_ASSIGNMENT_: Only the number is wanted: tally the lines below that contain the word "badge".

[Dataset excerpts]
-.-.-
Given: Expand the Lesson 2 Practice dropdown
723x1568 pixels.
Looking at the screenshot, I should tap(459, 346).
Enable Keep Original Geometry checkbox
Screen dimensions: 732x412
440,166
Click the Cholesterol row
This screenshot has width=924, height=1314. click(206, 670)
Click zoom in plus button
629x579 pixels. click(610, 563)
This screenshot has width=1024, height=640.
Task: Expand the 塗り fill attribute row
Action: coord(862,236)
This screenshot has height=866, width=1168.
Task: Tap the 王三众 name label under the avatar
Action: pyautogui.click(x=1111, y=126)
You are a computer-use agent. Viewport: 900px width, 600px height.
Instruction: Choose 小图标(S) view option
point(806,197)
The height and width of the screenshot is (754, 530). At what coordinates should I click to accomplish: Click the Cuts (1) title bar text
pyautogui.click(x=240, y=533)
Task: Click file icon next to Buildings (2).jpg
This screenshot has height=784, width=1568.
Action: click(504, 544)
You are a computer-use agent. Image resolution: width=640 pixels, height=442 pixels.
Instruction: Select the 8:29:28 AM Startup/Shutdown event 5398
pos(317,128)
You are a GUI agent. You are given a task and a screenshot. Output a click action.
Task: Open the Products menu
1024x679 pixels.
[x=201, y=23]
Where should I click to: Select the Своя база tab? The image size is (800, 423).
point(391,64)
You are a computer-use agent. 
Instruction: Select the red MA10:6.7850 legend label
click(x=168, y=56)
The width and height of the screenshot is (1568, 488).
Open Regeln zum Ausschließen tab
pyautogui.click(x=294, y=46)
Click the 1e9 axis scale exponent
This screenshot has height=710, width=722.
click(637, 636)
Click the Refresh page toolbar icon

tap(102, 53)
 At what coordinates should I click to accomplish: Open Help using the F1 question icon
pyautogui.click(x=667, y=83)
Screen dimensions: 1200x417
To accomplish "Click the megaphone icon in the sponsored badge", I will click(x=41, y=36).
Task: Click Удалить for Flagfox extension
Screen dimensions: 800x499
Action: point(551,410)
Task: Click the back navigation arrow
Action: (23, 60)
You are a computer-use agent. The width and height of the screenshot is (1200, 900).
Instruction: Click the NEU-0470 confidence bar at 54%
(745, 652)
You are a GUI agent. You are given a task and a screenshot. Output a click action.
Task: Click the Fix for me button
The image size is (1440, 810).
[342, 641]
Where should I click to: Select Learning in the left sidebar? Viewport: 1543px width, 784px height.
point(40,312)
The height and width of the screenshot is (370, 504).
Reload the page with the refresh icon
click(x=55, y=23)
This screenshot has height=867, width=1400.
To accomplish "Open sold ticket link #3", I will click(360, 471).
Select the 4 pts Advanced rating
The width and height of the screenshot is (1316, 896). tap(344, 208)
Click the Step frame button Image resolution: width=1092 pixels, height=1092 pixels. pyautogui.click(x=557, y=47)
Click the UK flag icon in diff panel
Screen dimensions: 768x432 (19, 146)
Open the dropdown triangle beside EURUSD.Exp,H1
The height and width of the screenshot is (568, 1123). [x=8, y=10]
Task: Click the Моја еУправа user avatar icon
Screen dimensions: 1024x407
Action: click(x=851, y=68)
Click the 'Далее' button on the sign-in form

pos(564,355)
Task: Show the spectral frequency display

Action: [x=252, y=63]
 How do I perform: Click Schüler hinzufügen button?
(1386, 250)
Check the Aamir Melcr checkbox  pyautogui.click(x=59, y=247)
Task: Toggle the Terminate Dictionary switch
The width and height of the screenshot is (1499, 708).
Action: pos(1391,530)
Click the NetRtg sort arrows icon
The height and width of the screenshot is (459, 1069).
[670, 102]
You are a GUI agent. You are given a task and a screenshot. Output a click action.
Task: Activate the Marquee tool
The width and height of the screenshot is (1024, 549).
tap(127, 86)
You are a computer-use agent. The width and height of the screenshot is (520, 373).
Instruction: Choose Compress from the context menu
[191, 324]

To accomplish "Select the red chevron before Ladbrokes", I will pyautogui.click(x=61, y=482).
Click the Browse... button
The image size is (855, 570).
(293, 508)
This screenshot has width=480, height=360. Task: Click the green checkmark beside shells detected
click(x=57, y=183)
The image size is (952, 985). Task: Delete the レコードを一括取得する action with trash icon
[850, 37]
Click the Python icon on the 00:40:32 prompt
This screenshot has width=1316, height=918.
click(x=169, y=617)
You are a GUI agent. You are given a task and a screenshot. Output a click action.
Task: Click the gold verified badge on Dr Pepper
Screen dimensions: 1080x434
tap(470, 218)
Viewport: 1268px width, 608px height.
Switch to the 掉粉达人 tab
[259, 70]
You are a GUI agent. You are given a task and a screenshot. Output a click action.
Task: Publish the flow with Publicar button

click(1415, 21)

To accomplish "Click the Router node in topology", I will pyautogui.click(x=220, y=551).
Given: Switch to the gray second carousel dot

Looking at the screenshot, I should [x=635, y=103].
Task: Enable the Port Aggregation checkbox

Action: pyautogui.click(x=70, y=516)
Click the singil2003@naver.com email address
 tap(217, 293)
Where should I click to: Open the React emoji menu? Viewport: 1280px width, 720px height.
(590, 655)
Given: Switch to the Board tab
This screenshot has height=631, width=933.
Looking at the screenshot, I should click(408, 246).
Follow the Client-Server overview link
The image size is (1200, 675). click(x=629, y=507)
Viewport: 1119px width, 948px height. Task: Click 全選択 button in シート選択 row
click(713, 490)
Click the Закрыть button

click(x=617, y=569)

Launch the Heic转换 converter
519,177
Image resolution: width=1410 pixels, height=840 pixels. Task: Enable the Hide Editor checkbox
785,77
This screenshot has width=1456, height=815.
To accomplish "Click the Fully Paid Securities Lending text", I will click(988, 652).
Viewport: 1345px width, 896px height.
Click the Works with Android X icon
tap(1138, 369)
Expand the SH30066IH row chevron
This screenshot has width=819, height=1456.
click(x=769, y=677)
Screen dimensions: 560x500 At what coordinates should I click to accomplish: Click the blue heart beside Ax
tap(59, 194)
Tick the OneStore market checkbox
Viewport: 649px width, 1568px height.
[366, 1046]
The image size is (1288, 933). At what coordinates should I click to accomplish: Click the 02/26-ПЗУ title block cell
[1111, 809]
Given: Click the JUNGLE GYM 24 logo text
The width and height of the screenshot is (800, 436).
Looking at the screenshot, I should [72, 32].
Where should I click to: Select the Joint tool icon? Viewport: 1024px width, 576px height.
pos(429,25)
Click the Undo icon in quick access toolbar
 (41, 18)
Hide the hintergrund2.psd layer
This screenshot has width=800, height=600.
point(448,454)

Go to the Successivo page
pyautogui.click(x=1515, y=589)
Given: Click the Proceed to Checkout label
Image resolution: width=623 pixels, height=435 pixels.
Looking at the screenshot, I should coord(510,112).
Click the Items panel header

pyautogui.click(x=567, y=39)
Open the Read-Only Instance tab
-.-.-
_WRITTEN ANSWER_: 2